Anyway, I’m still waiting on four or five other replies (or at least for the six-week mark to pass without a reply), and I’m growing steadily more antsy.  It’s beginning to affect my progress.  I feel like there’s no point in starting the last book in the series if I’m just going to be in purgatory for the next month or so.  If no one shows interest in the first one, what’s the point of continuing on?

This is all nonsense, of course.  I know that.  It’s a product of the anxiety and preemptive self-defeat that are getting me down.  It’s silly.  I’ve written three complete novels since November, which is a feat in and of itself, and they are damn good books.  I’m just craving enough validation to push me out of the doldrums and back towards creativity, and I can’t let that stop me.  But…you know.  It’s happening anyway.

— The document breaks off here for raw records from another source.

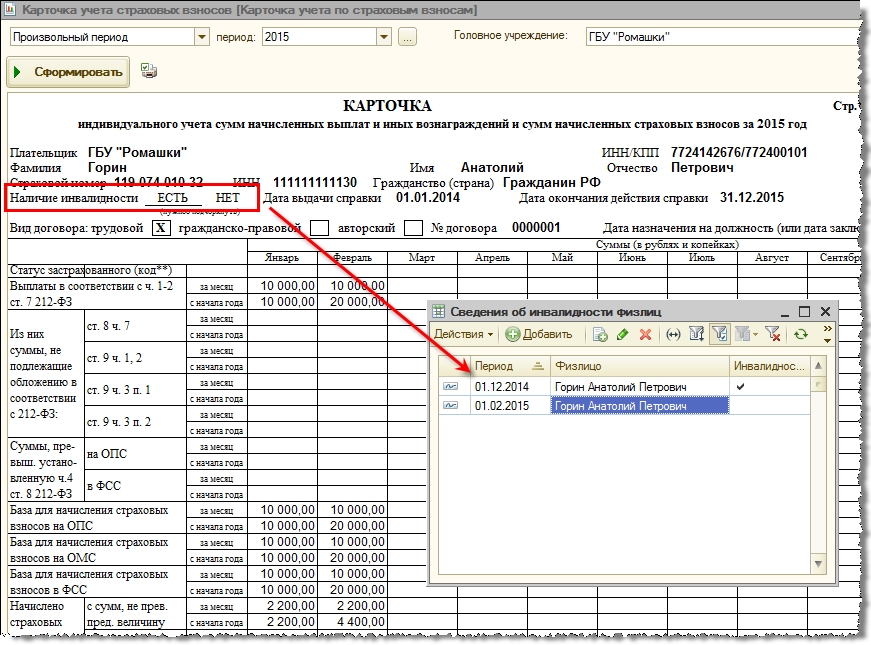Image resolution: width=871 pixels, height=645 pixels.
Task: Click the green pencil edit icon
Action: 622,334
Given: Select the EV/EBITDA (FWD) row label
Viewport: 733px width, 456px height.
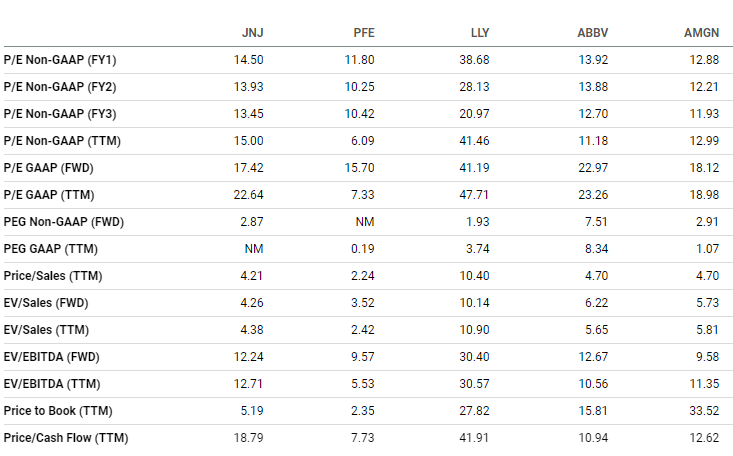Looking at the screenshot, I should point(51,357).
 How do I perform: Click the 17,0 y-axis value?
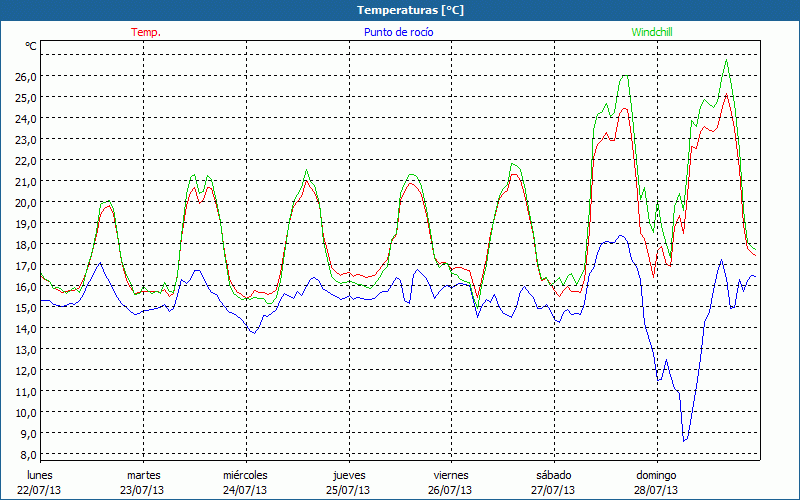26,265
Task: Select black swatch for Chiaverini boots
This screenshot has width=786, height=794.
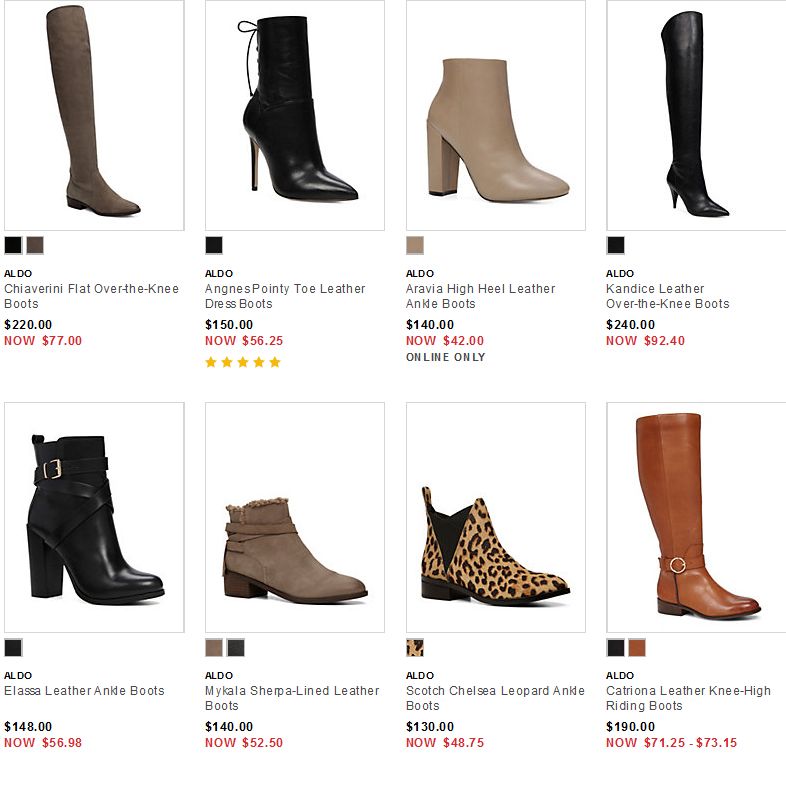Action: 13,246
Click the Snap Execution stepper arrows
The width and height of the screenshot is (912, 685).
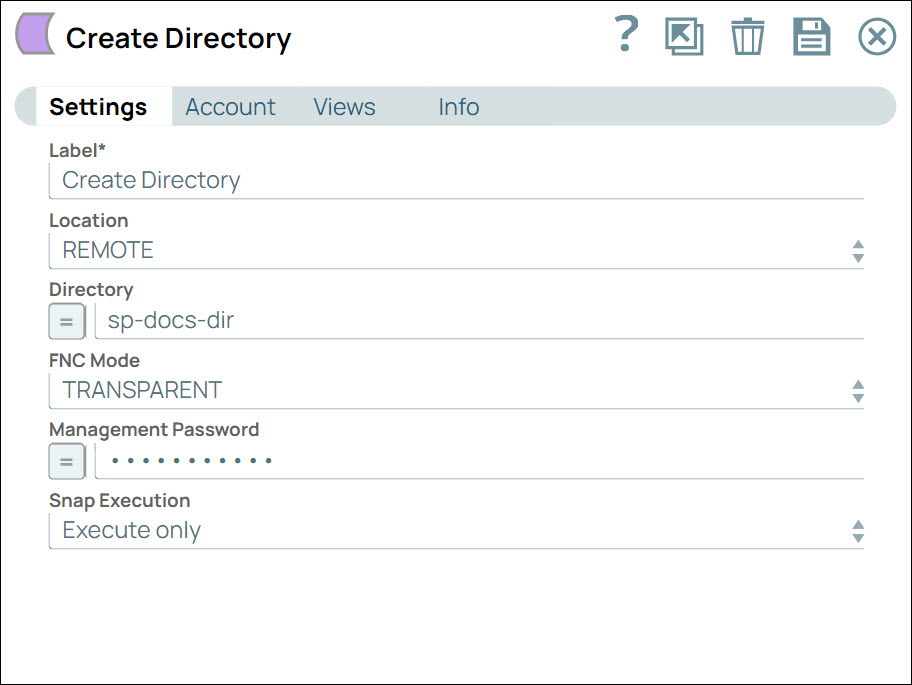[858, 531]
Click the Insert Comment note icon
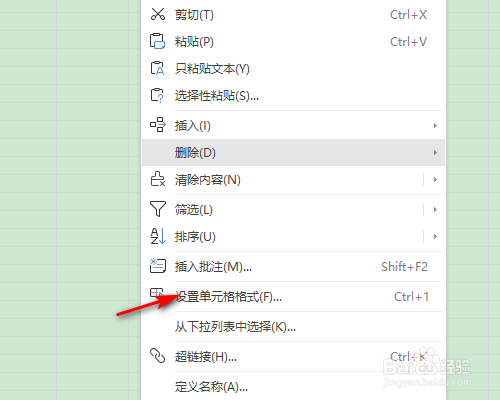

Maybe I just need to settle back into my daily routine, which has started to include writing or editing every day.   That’s a good thing.  I had my little break from reality, and now it’s time to buckle back down.  I just think that if none of these agents are interested, I’m going to continue with the self-publishing route.  I don’t want to end up waiting another two years while I query and query before putting more books on the market.  I just don’t.  My career, such as it is, will be what I make it.  And I want to make it happen.

So unless something miraculous happens – and I do hope it does – I would expect to see Dark the Night Descending in print sometime this fall.  Onward and upward.